Document passage:
---

One part of math that was drilled into my head when learning negative numbers was that a negative times a negative equals a positive. Somewhat astonishingly, I never learned the actual proof of this until college. The proof requires only a few basic principles of arithmetic.
First, we know that \( 0 \) times any other number is \( 0 \). This is true even when multiplying \( 0 \) and \( -1 \):
$$ 0 * -1 = 0 $$
Next, we know that \( 1 + (-1) \) is \( 0 \). Or if you like the jargon, \( 1 \) is the arithmetic inverse of \( -1 \). Either way, the substitution \( 0 = 1 + (-1) \) can be made in the equation:
$$ (1 + (-1)) * -1 = 0 $$
The distributive law allows this to be rewritten as
$$ (1)*(-1) + (-1)*(-1) = 0 $$
Now, \( 1 \) times any other number is that other number (jargon: \( 1 \) is the multiplicative identity). We can simplify \( (1)*(-1) \) to \( -1 \):
$$ (-1) + (-1)*(-1) = 0 $$
All that remains is to add \( 1 \) to both sides of the equation. This will cancel with the \( -1 \) on the left side of the equation:
$$ 1 + (-1) + (-1)*(-1) = 1 $$
$$ (-1)*(-1) = 1 $$
Therefore, \( -1 \) times \( -1 \) is \( 1 \).

---

(Collected data)
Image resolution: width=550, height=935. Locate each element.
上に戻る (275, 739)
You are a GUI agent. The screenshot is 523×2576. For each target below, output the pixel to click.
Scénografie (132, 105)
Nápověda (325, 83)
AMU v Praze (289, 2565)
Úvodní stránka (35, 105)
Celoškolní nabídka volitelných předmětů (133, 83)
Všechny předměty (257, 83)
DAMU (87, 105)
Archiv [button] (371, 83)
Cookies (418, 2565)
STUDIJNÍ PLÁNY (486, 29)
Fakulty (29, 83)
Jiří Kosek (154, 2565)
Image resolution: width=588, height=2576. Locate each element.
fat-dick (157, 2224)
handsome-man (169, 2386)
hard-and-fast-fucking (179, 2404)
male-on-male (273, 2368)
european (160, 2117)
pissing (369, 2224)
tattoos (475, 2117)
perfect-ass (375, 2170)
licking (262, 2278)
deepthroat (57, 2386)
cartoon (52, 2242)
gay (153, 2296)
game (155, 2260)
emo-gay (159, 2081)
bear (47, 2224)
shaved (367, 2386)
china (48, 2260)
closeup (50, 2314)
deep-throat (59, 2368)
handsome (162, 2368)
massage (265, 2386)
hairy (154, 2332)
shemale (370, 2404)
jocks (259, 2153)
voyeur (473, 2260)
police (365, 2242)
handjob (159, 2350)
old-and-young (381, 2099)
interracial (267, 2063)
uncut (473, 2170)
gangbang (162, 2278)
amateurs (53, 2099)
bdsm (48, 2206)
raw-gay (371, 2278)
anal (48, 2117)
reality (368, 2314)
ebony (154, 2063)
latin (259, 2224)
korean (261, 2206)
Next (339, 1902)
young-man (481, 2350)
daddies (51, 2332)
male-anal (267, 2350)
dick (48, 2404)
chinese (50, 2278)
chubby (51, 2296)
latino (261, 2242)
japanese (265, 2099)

---

Activity list:
(a) Answer these questions from the negative-times-negative proof above:
(i) When does the writer say they first learned the actual proof?
(ii) What jargon term does the text give for how 1 relates to -1?
(iii) Which law allows (1 + (-1)) * -1 = 0 to be rewritten?
(b) List, in order, every equation that the negative-times-negative proof above sets apart on its own line.

Results by task:
(a)
(i) In college.
(ii) 1 is the arithmetic inverse of -1.
(iii) The distributive law.

(b)
0 * -1 = 0
(1 + (-1)) * -1 = 0
(1)*(-1) + (-1)*(-1) = 0
(-1) + (-1)*(-1) = 0
1 + (-1) + (-1)*(-1) = 1
(-1)*(-1) = 1